Bernard Ford, 62, died in April 2016, eight days after Dr. Noel Estioko ordered an emergency airway assistance procedure. Ford, who suffered from a skeletal disorder, had his neck broken in the procedure, which eventually led to his death.
The Nanticoke man’s son, James Ford, filed the lawsuit originally in November 2016. But this week, his attorneys at the Anzalone Law Offices, based in Wilkes-Barre, filed an amended complaint, alleging more incompetence on the part of the hospital.
In the filing — a 120-page document which Anzalone attorney Patrick J. Doyle Jr. described as “voluminous” — the Ford estate suggests Estioko was improperly certified and should not have been practicing medicine.

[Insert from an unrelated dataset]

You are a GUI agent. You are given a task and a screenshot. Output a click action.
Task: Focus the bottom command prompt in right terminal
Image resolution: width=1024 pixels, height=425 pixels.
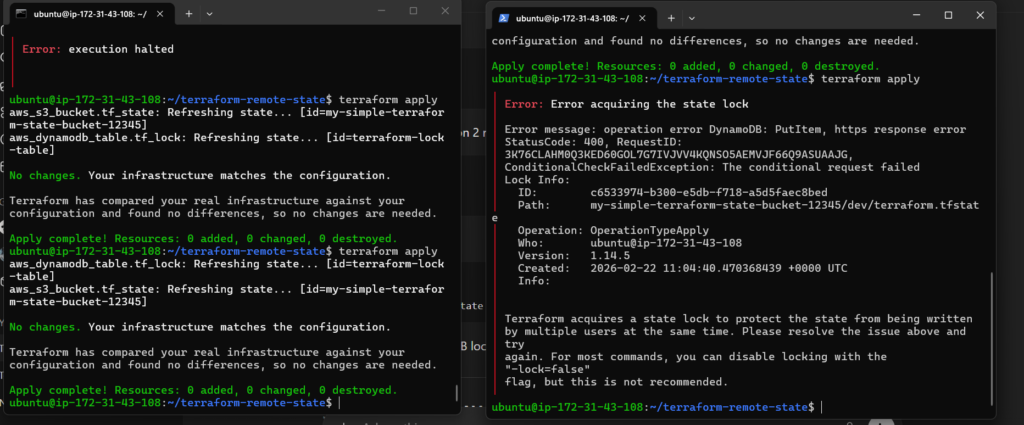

The complaint suggests Estioko’s credentials were not properly reviewed by Wilkes-Barre General Hospital and ApolloMD, a company responsible for hiring medical professionals for the hospital. Estioko was left without proper credentials between 2007 and 2013, the filing indicates.
Estioko was also “never able to pass” a board certification examination administered through the American Board of Internal Medicine, despite taking the test on four occasions, the complaint states. In addition, he was unqualified to take another board exam, as he had not completed an emergency room residency, the complaint continues.
Still, though, Estioko was credentialed at the hospital, “because seemingly no one involved in the … credentialing process made any effort to determine or verify his qualifications and board certification status,” Ford’s estate suggests.
What could be worse, though, are Estioko’s alleged psychiatric issues.
In fact, in the same month that Ford ended up in the hospital under Estioko’s care, Estioko had filed for a continuance in another medical malpractice case against him on the grounds that he was mentally incompetent to stand trial, the plaintiff contends.
The new filing says that first suit was settled out of court, with the settlement saying Estioko was terminated at Wilkes-Barre General Hospital.
However, he was still allowed to work until his termination was completed.
Filings from Estioko’s defense in that trial suggested that his upcoming termination left him in an “unfocused mental state,” often at times in denial of the seriousness of the charges leveled against him.
The Ford estate’s newest complaint suggests that, if Estioko were incompetent to stand trial, his employers should not have allowed him to work.
In addition to the claims of negligence against the hospital and ApolloMD, the Ford estate is accusing Estioko of not getting proper consent to perform the procedure on Ford.
Across seven total accusations against the defendants, the Ford estate is asking for compensation in amounts exceeding $50,000 for each count.
A representative from Community Health Systems, which owns Wilkes-Barre General, said it is against company policy to comment on pending litigation.
Doyle, on the other hand, said the plaintiff’s attorneys are looking forward to “holding them accountable.”
“Not just for the family’s safety, but for the safety of everyone here in the Wyoming Valley,” Doyle said.
According to Doyle, the case will be going to trial on Feb. 11, 2019.